PROBLEM DETAILS:
An exact reproduction of every record is required.

<<<<

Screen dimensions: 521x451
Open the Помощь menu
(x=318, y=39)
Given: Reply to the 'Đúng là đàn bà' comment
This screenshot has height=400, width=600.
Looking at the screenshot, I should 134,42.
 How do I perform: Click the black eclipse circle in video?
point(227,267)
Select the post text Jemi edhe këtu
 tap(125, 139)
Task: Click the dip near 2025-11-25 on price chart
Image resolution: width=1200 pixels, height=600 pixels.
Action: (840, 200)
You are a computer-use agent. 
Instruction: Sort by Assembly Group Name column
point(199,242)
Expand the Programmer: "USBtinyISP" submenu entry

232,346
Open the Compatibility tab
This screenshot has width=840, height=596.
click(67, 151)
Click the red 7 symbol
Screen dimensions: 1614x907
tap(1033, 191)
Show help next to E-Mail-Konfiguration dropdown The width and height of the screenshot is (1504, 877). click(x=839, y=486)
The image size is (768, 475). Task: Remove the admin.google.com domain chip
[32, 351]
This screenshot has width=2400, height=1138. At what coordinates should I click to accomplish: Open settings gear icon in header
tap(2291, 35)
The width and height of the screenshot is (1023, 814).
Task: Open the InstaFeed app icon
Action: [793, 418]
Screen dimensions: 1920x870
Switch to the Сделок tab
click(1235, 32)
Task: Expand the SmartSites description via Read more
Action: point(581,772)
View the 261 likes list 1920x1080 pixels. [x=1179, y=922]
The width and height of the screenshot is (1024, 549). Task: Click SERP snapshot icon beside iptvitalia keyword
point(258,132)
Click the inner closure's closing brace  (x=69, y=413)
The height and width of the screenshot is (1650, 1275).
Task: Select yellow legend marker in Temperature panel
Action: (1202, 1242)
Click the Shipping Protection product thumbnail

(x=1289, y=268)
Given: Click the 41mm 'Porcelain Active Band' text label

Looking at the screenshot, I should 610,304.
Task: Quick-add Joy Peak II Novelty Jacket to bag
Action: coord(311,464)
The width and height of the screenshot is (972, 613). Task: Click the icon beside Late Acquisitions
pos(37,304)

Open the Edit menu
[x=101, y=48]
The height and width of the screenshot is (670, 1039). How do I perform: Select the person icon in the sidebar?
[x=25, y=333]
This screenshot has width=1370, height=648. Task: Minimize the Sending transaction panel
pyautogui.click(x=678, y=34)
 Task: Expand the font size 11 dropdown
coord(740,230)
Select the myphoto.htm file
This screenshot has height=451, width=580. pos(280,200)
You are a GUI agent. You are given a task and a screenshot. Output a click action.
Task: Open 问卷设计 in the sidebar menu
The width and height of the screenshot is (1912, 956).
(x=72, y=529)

>>>>

YOUR RESPONSE:
Screen dimensions: 521x451
Open the Помощь menu
(x=318, y=39)
Given: Reply to the 'Đúng là đàn bà' comment
This screenshot has height=400, width=600.
Looking at the screenshot, I should 134,42.
 How do I perform: Click the black eclipse circle in video?
point(227,267)
Select the post text Jemi edhe këtu
 tap(125, 139)
Task: Click the dip near 2025-11-25 on price chart
Image resolution: width=1200 pixels, height=600 pixels.
Action: (840, 200)
You are a computer-use agent. 
Instruction: Sort by Assembly Group Name column
point(199,242)
Expand the Programmer: "USBtinyISP" submenu entry

232,346
Open the Compatibility tab
This screenshot has width=840, height=596.
click(67, 151)
Click the red 7 symbol
Screen dimensions: 1614x907
tap(1033, 191)
Show help next to E-Mail-Konfiguration dropdown The width and height of the screenshot is (1504, 877). click(x=839, y=486)
The image size is (768, 475). Task: Remove the admin.google.com domain chip
[32, 351]
This screenshot has width=2400, height=1138. At what coordinates should I click to accomplish: Open settings gear icon in header
tap(2291, 35)
The width and height of the screenshot is (1023, 814).
Task: Open the InstaFeed app icon
Action: [793, 418]
Screen dimensions: 1920x870
Switch to the Сделок tab
click(1235, 32)
Task: Expand the SmartSites description via Read more
Action: point(581,772)
View the 261 likes list 1920x1080 pixels. [x=1179, y=922]
The width and height of the screenshot is (1024, 549). Task: Click SERP snapshot icon beside iptvitalia keyword
point(258,132)
Click the inner closure's closing brace  (x=69, y=413)
The height and width of the screenshot is (1650, 1275).
Task: Select yellow legend marker in Temperature panel
Action: (1202, 1242)
Click the Shipping Protection product thumbnail

(x=1289, y=268)
Given: Click the 41mm 'Porcelain Active Band' text label

Looking at the screenshot, I should 610,304.
Task: Quick-add Joy Peak II Novelty Jacket to bag
Action: coord(311,464)
The width and height of the screenshot is (972, 613). Task: Click the icon beside Late Acquisitions
pos(37,304)

Open the Edit menu
[x=101, y=48]
The height and width of the screenshot is (670, 1039). How do I perform: Select the person icon in the sidebar?
[x=25, y=333]
This screenshot has width=1370, height=648. Task: Minimize the Sending transaction panel
pyautogui.click(x=678, y=34)
 Task: Expand the font size 11 dropdown
coord(740,230)
Select the myphoto.htm file
This screenshot has height=451, width=580. pos(280,200)
You are a GUI agent. You are given a task and a screenshot. Output a click action.
Task: Open 问卷设计 in the sidebar menu
The width and height of the screenshot is (1912, 956).
(x=72, y=529)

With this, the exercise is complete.